To cope, people put check-ins on the calendar that they used to have casually in the office.  They added weekly (or even daily) standups to make sure everyone knew what was going on.  Meetings became an important connection point – and may have even felt like a welcome respite from all that alone time we had during lockdown. 

After that initial spike in new meetings during early 2020, we saw meeting time begin to plateau at that new, higher level as people adjusted to a different way of working.  The additional meetings remained on the calendar for 2021, but new meetings leveled off as teams found their rhythm working remotely.

Where Things Stand Today

What may be counterintuitive is that we saw a second uptick in meetings once returns to the office (RTO) began. 

Meetings – especially recurring ones – are sticky.  So those stand-ups and 1:1s in the calendar didn’t get canceled when people started coming back into the office.

And now that you’re back onsite, you may be running into familiar faces you hadn’t caught up with recently but want to.  Or meeting new people you don’t work with directly, but feel like you could help.

As a result, lots of additional meetings are getting scheduled in the name of “let’s catchup live!”  Plus, there’s a backlog of team bonding, training sessions, and brownbag lunches that are getting reprioritized now that we’re all back together again.

Hours Spent in Meetings 2020-2022

Meetings Are Driving Over-Collaboration 

In most teams, meetings are the primary way that we collaborate with our co-workers (by sheer # hours spent).  So increases in meeting time contribute heavily to over-collaboration in general.

When we look at collaboration data, employees at companies that have returned to the office tend to spend more hours in meetings than remote-working peers.  They also have to work with more people to get their job done.  

Weekly Collaboration Metrics Remote vs RTO

More Time Collaborating Means Less Time on Focused Work

For most teams, returning to the office has changed the Shape of the Day by increasing the amount of calendar fragmentation & decreasing the amount of individual Focus Time.
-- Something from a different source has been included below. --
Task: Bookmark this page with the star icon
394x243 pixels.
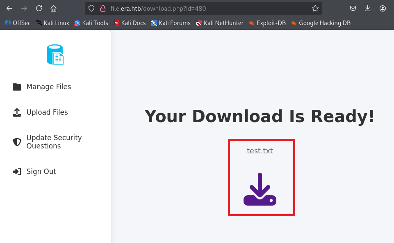Action: (x=315, y=8)
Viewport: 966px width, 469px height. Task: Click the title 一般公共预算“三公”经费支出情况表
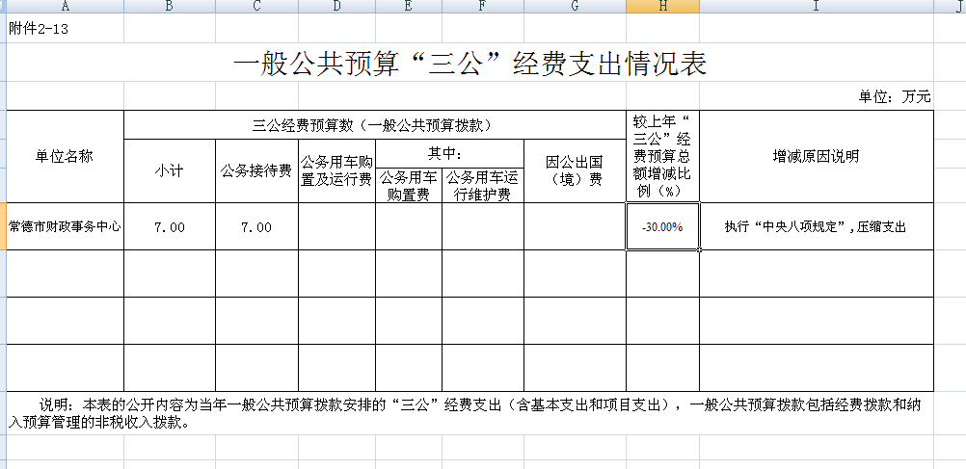tap(470, 64)
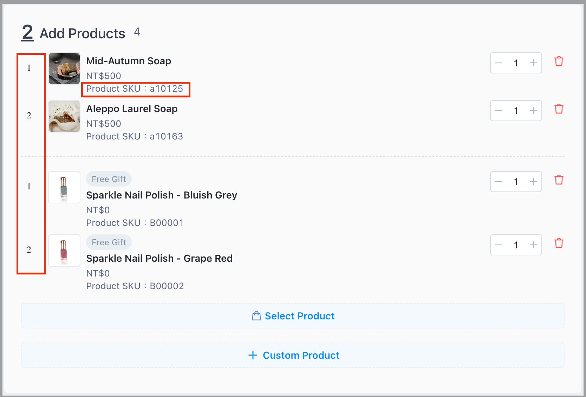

Below, here’s how that looks at a typical company with a structured hybrid work schedule.  During in-office Anchor Days, there are more meetings;  calendars are choppier with fewer focus blocks.  As a result of that meeting load, employees have less than half of the Focus Time that they do during non-Anchor Days.

When we look at the impact over the span of a week, it’s common to see a 5-15% decrease in overall focus time when companies implement RTO mandates. 
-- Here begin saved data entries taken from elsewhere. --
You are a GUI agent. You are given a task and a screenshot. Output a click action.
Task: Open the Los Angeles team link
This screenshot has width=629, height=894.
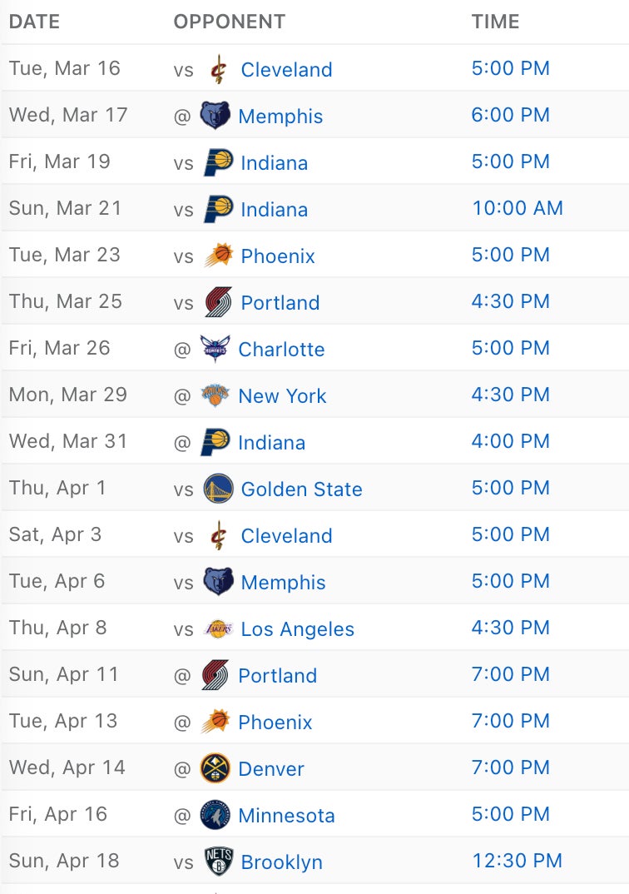pos(297,628)
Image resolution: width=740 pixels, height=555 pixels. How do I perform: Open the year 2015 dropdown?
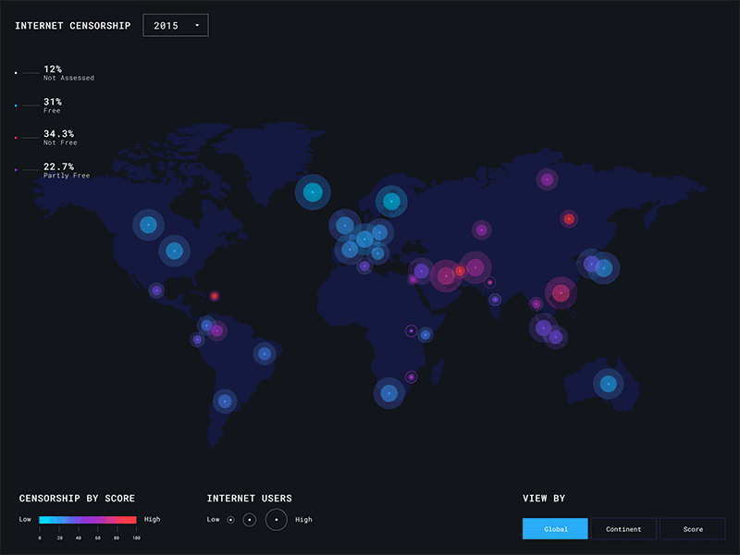pyautogui.click(x=175, y=25)

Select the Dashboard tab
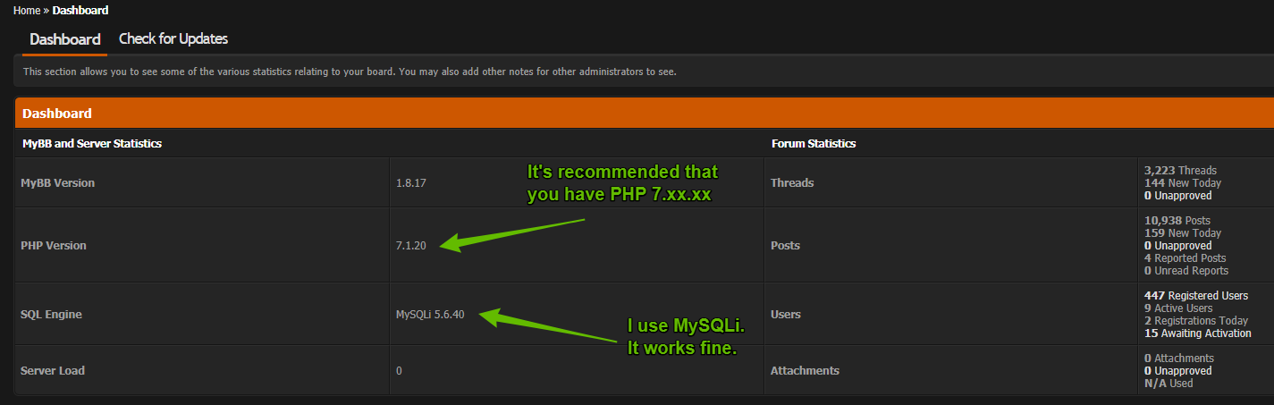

Shape of the Day:  Onsite Anchor Days vs Non-Anchor Days

Focus Time is important because knowledge workers need 3.5 hours of focus each day in order to feel productive.  They report feelings of overwhelm, burnout, and disengagement when they don’t have the dedicated time necessary to do their individual work.  

Self-Reported Productivity Scores vs Available Focus Hours per Day

     

What to Do About It:  Focus on the Meeting Makers

5% of employees create 60% of meetings

To address meeting sprawl, you need to understand where the meetings are coming from. For a lot of organizations, it’s a small subset of the employee base that creates a majority of all meetings.  

In most companies, meeting sprawl starts at the top with the Executives and the EAs & Chiefs of Staff who support them.  To tackle the “activity avalanche,” you’ll need to start at the top of the mountain.  

Meetings Created per Week by Job Family
Meeting creators often have poor meeting habits 

This same group – our “Meeting Makers” – tend to have poor meeting hygiene.  Meeting Makers often have the largest number of late-start and late-end meetings each week.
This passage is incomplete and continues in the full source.